Perhaps the most important risk to consider is that Trump, through tariffs, mass deportation, disruption to relations with western allies, and through other governance errors could wind up introducing a form of economic instability that disturbs growth in general. Of particular concern is what affect his presidency would have on the interest rate market. A number of economists are worried both about the tariff plans, which could raise prices, and the tax cutting plans, which could over-stimulate the economy, resulting in higher interest rates. Indeed, the back-up in rates the past few weeks could be justifiably be interpreted as the bond market starting to price in such risks.
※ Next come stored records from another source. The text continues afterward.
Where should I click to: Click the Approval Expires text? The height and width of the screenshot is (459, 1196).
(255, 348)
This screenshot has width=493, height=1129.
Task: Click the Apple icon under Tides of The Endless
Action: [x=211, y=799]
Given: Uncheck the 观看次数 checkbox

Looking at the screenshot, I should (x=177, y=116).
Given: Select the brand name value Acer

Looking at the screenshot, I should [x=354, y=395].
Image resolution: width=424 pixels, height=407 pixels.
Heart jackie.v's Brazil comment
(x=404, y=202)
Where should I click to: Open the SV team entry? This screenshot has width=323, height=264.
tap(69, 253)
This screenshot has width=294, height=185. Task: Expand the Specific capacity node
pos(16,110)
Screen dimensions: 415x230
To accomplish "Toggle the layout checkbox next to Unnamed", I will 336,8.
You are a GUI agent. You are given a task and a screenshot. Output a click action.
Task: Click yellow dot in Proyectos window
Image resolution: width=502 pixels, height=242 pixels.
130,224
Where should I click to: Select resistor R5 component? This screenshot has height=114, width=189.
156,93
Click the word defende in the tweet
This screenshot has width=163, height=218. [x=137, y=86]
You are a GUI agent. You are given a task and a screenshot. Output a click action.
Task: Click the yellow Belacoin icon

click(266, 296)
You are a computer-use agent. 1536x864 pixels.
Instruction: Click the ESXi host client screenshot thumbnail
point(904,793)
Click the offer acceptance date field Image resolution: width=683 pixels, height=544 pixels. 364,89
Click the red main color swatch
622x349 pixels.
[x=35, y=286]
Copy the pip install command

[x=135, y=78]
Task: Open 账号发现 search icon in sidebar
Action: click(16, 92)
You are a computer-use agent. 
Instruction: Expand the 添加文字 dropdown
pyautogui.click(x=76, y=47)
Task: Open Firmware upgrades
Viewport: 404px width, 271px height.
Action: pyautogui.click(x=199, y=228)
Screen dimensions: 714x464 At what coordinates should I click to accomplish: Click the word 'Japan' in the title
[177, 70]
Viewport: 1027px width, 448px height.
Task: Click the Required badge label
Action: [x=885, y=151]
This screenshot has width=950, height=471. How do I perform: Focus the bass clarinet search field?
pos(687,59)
Sectors that have been looking forward to, if not counting on, lower interest rates are small cap stocks, renewable energy stocks, and housing related equities—not to mention the housing market itself. The US has had a successful exit from inflation (which was a worldwide phenomenon) and it would not be pretty, to say the least, if inflation were to return
The largest dam removal project in the United States is now complete, and salmon are returning to the Klamath River. The undertaking began several years ago, and took aim at four antiquated hydroelectric dams. The basic proposition: the economic benefits of river restoration would far outweigh the loss of hydroelectric output. Given the new volatility in hydroelectric power, and the fact that Oregon is now host to utility scale wind and solar farms, the downsides were minimal if not negligible. The Klamath begins its journey in southern Oregon, and emerges along the northern California coast.
Your faithful correspondent covered the story back in 2019. One of the more intriguing outcomes to the dam removal movement—which has been plugging along for more than 30 years now in the US—is that migratory fish tend to return to the rivers much sooner than expected. This is already happening on the Klamath. While full restoration will take years, it’s important to understand that these dams were nearly 100 years old, and that the river was at one time one of the largest salmon runs in the world.
Cold Eye Earth regards the dam removal movement as an excellent teaching platform to discuss the merits of human created infrastructure in the context of nature, and how nature performs crucial services to life on earth. Sometimes we do need to build things. Other times, the best return on investment is to simply hand back the keys to nature.